WRITTEN TASK A:
Answer the following from the passage on 64-bit assembly:
(i) Which register names should accompany QWORD PTR?
(ii) Which instruction is recommended over MOV xxx, 0 for clearing a register?
(iii) Which operating system is assumed for the sample code?
WRITTEN TASK B: From the passage on 64-bit assembly, list each distinct assembly instruction that is written out together with its operands.
WRITTEN TASK C: Supply what follows the final line of the passage on 64-bit assembly.

In the second snippet of code, you tried to target a 64-bit architecture (x86-64). Now, you no longer have to write 64-bit values in two 32-bit halves, since 64-bit architectures natively support 64-bit integers. You have 64-bit wide registers available, and you can write a 64-bit chunk to memory directly. Take advantage of that to simplify (and speed up) the code.

The 64-bit registers are Rxx instead of Exx. When you use QWORD PTR, you will want to use Rxx; when you use DWORD PTR, you will want to use Exx. Both are legal in 64-bit code, but only 32-bit DWORDs are legal in 32-bit code.

A couple of other things to note:

  1. Although it is perfectly valid to clear a register using MOV xxx, 0, it is smaller and faster to use XOR eax, eax, so this is generally what you should write. It is a very old trick, something that any assembly-language programmer should know, and if you ever try to read other people's assembly programs, you'll need to be familiar with this idiom. (But actually, in the code you're writing, you don't need to do this at all. For the reason why, see point #2.)

  2. In 64-bit mode, all instructions implicitly zero the upper 32 bits when writing the lower 32 bits, so you can simply write XOR eax, eax instead of XOR rax, rax. This is, again, smaller and faster.

  3. The calling convention for 64-bit programs is different than the one used in 32-bit programs. The exact specification of the calling convention is going to vary, depending on which operating system you're using. As Peter Cordes commented, there is information on this in the x86 tag wiki. Both Windows and Linux x64 calling conventions pass at least the first 4 integer parameters in registers (rather than on the stack like the x86-32 calling convention), but which registers are actually used is different. Also, the 64-bit calling conventions have different requirements than do the 32-bit calling conventions for how you must set up the stack before calling functions.

(Since your screenshot says something about "MASM", I'll assume that you're using Windows in the sample code below.)

; Set up the stack, as required by the Windows x64 calling convention.

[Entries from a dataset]
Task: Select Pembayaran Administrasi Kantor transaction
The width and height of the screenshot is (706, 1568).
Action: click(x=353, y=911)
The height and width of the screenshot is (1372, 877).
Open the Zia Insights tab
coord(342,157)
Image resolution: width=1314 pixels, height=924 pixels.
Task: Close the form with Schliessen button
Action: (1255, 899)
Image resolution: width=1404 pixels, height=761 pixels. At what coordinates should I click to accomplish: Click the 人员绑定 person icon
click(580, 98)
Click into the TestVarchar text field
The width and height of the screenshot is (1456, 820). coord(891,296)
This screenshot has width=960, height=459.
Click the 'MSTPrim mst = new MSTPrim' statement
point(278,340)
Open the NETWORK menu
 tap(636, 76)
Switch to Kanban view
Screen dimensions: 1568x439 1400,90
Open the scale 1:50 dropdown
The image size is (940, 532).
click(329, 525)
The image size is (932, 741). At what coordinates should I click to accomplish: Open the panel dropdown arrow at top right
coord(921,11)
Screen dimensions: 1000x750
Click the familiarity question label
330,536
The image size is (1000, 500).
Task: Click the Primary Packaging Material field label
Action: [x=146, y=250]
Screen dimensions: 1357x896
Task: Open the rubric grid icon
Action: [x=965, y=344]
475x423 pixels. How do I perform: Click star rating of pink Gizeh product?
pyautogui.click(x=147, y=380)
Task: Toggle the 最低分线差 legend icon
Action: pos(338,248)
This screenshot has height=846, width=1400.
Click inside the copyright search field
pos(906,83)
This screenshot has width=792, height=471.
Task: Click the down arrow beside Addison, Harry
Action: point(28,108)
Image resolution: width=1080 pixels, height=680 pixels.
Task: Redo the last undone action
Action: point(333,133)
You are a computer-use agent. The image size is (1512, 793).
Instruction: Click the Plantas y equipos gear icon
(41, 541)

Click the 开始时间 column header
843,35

FINAL RESULT A:
(i) Rxx
(ii) XOR eax, eax
(iii) Windows

FINAL RESULT B:
MOV xxx, 0
XOR eax, eax
XOR rax, rax

FINAL RESULT C:
; (Note that we use the 64-bit form of the instruction, with the RSP register,
; to support stack pointers larger than 32 bits.)
sub  rsp, 40

; Dynamically allocate 8 bytes of memory by calling malloc().
; (Note that the x64 calling convention passes the parameter in a register, rather
; than via the stack. On Windows, the first parameter is passed in RCX.)
; (Also note that we use the 32-bit form of the instruction here, storing the
; value into ECX, which is safe because it implicitly zeros the upper 32 bits.)
mov  ecx, 8
call malloc

; Write a single 64-bit value into memory.
; (The pointer to the memory block allocated by malloc() is returned in RAX.)
mov  qword ptr [rax], 1

; ... do whatever

; Clean up the stack space that we allocated at the top of the function.
add  rsp, 40

If you wanted to do this in 32-bit halves, even on a 64-bit architecture, you certainly could. That would look like the following:

sub  rsp, 40                   ; set up stack

mov  ecx, 8                    ; request 8 bytes
call malloc                    ; allocate memory

mov  dword ptr [eax],   1      ; write "1" into low 32 bits
mov  dword ptr [eax+4], 2      ; write "2" into high 32 bits

; ... do whatever

add  rsp, 40                   ; clean up stack

Note that these last two MOV instructions are identical to what you wrote in the 32-bit version of the code. That makes sense, because you're doing exactly the same thing.

The reason the code you originally wrote didn't work is because EAX doesn't contain a QWORD PTR, it contains a DWORD PTR. Hence, the assembler generated the "invalid instruction operands" error, because there was a mismatch. This is the same reason that you don't offset by 8, because a DWORD PTR is only 4 bytes. A QWORD PTR is indeed 8 bytes, but you don't have one of those in EAX.

Or, if you wanted to write 16 bytes:

sub  rsp, 40                   ; set up stack

mov  ecx, 16                   ; request 16 bytes
call malloc                    ; allocate memory

mov  qword ptr [rax],   1      ; write "1" into low 64 bits
mov  qword ptr [rax+8], 2      ; write "2" into high 64 bits

; ... do whatever

add  rsp, 40                   ; clean up stack

Compare these three snippets of code, and make sure you understand the differences and why they need to be written as they are!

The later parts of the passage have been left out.